Stiglitz made his speech in Helsinki on January 7, and so far it has been little reported. Perhaps he needed to be as far away from Washington as possible, because he undermined virtually every pillar of the structural adjustment and stabilisation policies that serve as necessary conditions under the heavily indebted poor countries initiative. These are some of the points he made:
l Moderate inflation is not harmful. Hyper- inflation is costly, but below 40%, inflation a year, “there is no evidence that inflation is costly”. Furthermore, there is no evidence of a “slippery slope” – that one increase in inflation causes further increases. Thus “the focus on inflation … has led to macro-economic policies which may not be the most conducive for long-term economic growth.”
l Budget deficits can be okay, “given the high returns to government investment in such crucial areas as primary education and physical infrastructure, especially roads and energy. It may make sense for the government to treat foreign aid as a legitimate source of revenue, just like taxes, and balance the budget inclusive of foreign aid.”
l Macro-economic stability is the wrong target. “Ironically, macro-economic stability, as seen by the Washington Consensus, typically downplays the most fundamental sense of stability: stabilising output or unemployment. “Minimising or avoiding major economic contractions should be one of the most important goals of policy. In the short run, large-scale involuntary unemployment is clearly inefficient; in purely economic terms it represents idle resources that could be used more productively.”
l “The advocates of privatisation overestimated the benefits and underestimated the costs.” The gains occur prior to privatisation, through a process of “corporatisation” which involves creating proper incentives.
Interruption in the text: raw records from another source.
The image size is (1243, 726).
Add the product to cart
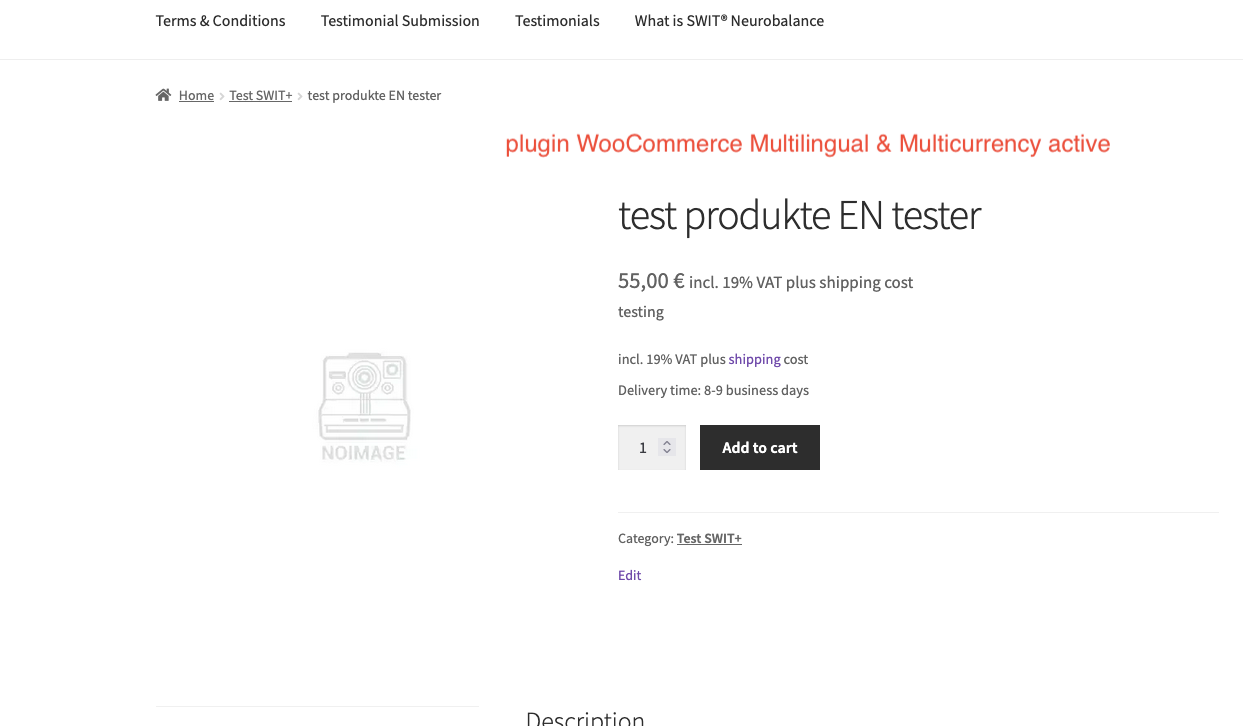point(760,447)
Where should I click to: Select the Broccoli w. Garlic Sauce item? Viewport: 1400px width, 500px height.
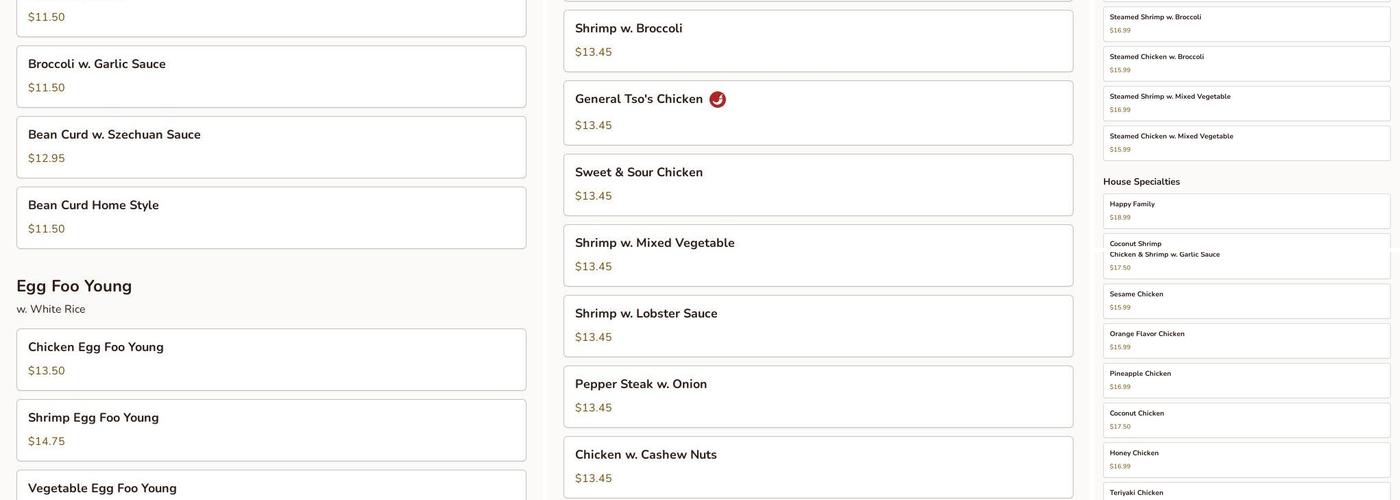tap(271, 76)
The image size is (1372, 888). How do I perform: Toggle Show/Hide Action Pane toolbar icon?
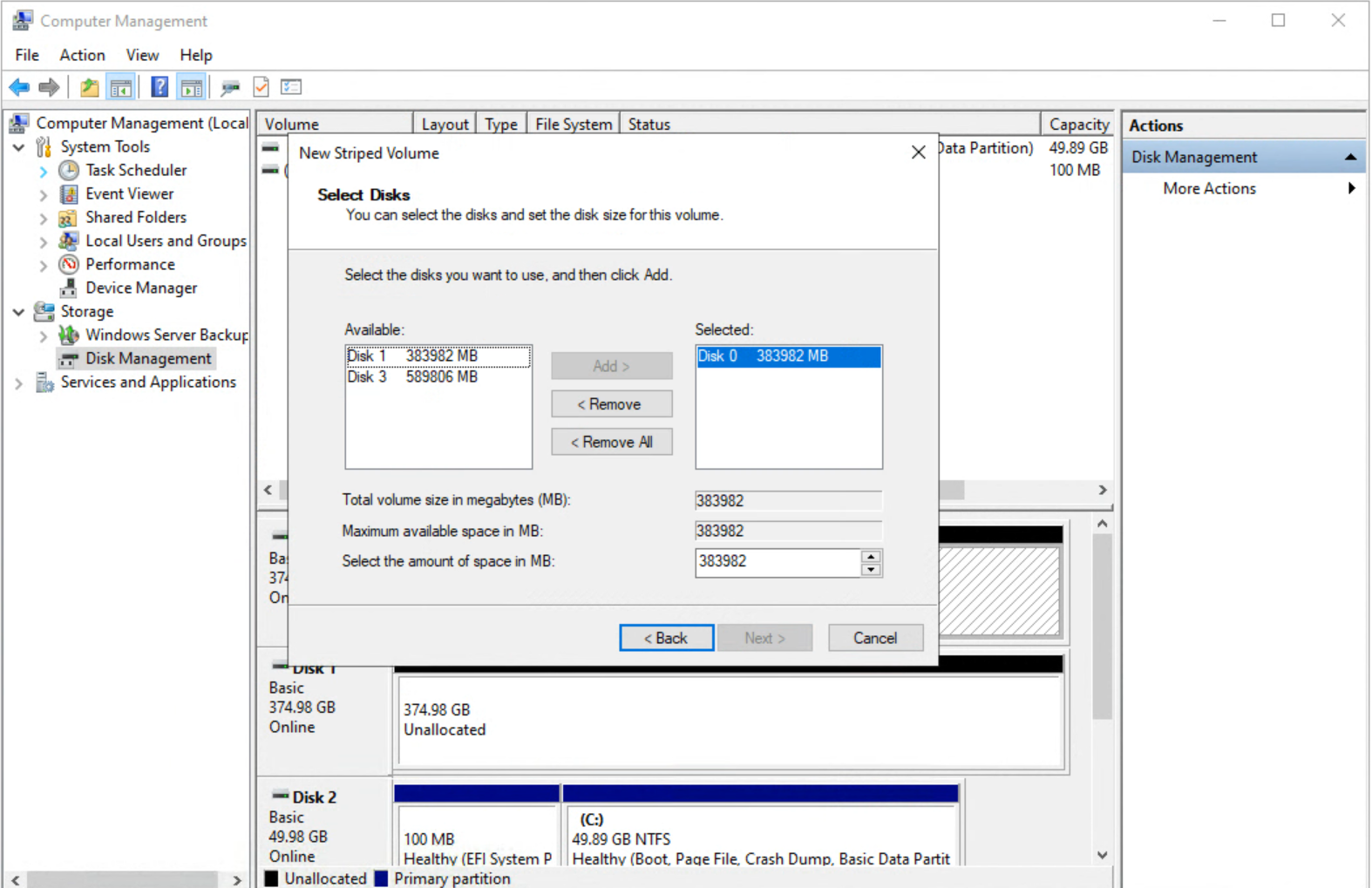tap(191, 87)
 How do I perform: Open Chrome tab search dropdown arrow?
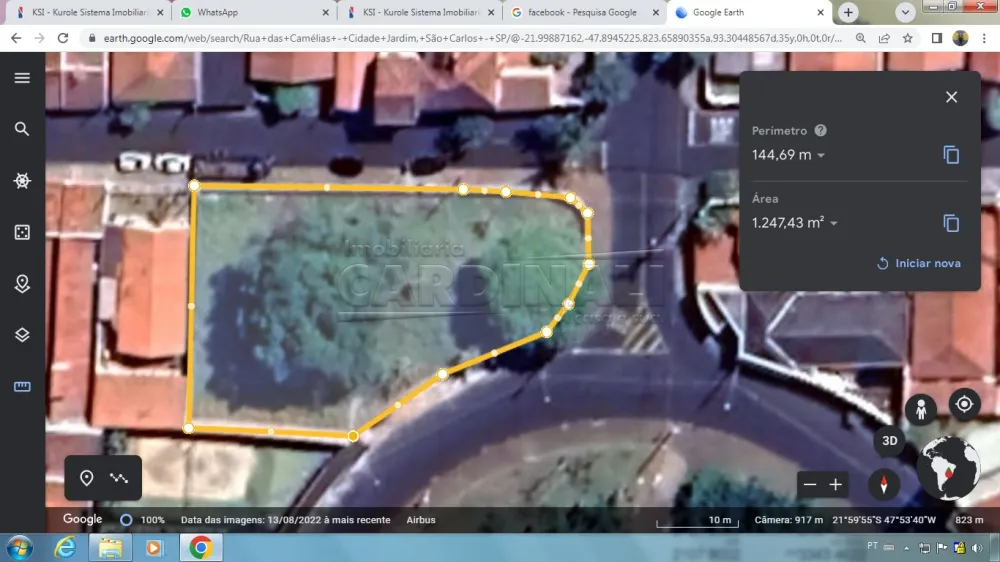(905, 13)
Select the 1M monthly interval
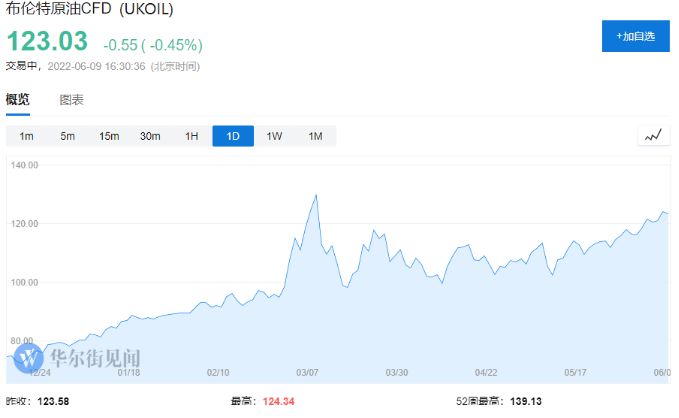 pos(315,136)
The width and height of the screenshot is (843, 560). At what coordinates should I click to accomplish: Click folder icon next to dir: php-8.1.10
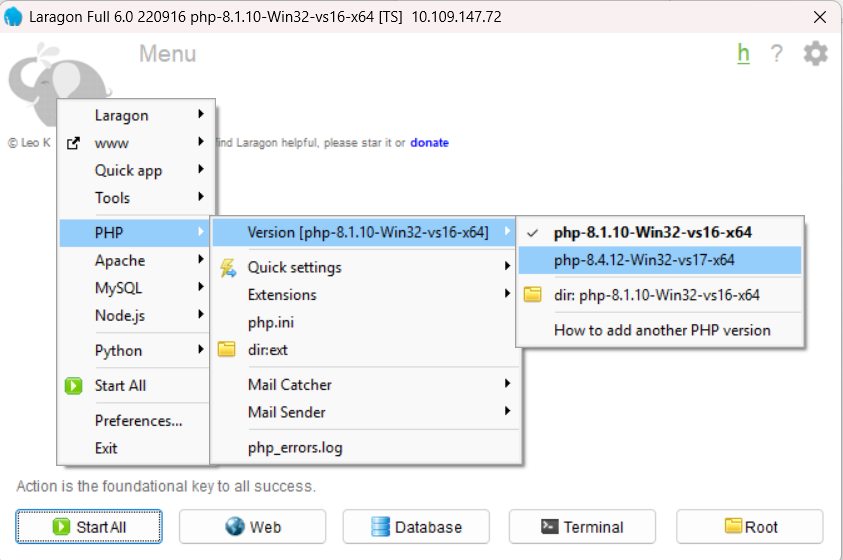(x=533, y=295)
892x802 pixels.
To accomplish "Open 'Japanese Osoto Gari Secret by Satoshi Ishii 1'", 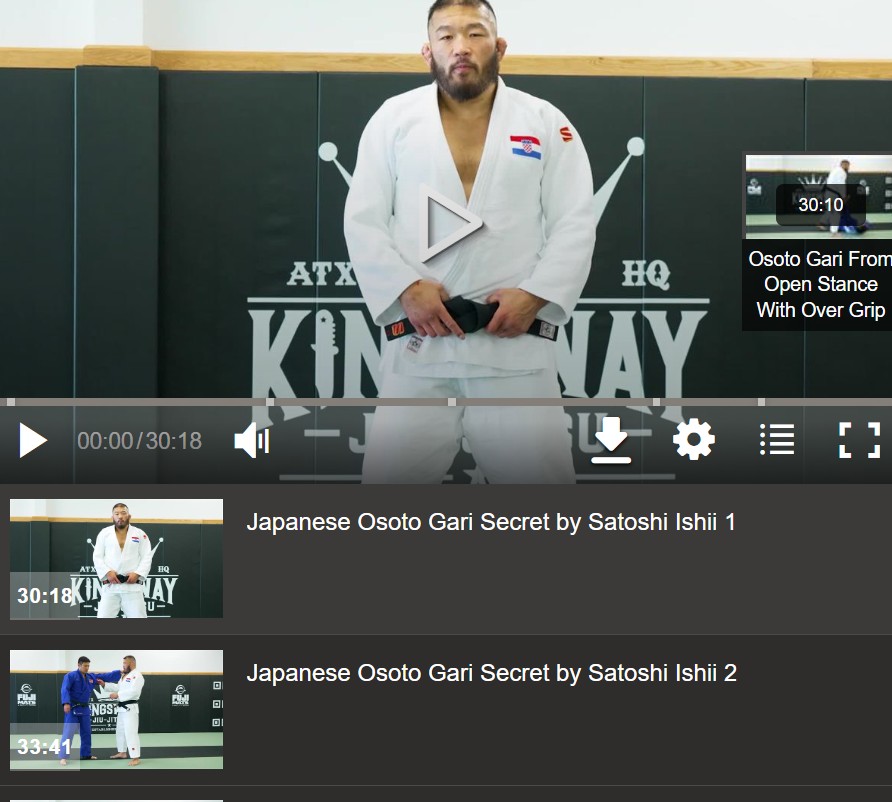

China “eschewed a strategy of outright privatisation”.
l Competition, not ownership, is the key. Private monopolies can lead to excess profits and inefficiency. Governments must intervene to create competition.
l Markets are not automatically better. “The unspoken premise of the Washington Consensus is that governments are presumed to be worse than markets. I do not believe [that].”
Stiglitz notes, in particular, that “left to itself, the market will tend to underprovide human capital” and technology. “Without government action there will be too little investment in the production and adoption of new technology.”
l Primary education may not be the right priority. Tertiary technical education has a particularly high economic return because it enables the economy to import ideas. But here Stiglitz has two caveats: he wants to see the training of more scientists and engineers and not extra liberal arts graduates; and he warns that university education causes an immediate increase in inequality because “the direct beneficiaries … are almost always better off than average”.
l “The dogma of liberalisation has become an end in itself and not a means to a better financial system.” Financial markets do not do a good job of selecting the most productive recipients of funds or of monitoring the use of funds, and must be controlled. Deregulation led to the crisis in Thailand and the “notorious Savings and Loans debacle in the United States”.
Perhaps the problem is that the Washington Consensus “political recommendations could be administered by economists using little more than simple accounting frameworks”. This led to “cases where economists would fly into a country, look at and attempt to verify these data, and make … recommendations for policy reforms, all in the space of a couple of weeks”.
Stiglitz calls for a new “post-Washington Consensus”. He adds: “One principle of the emerging consensus is a greater degree of humility; the frank acknowledgement that we do not have all the answers.”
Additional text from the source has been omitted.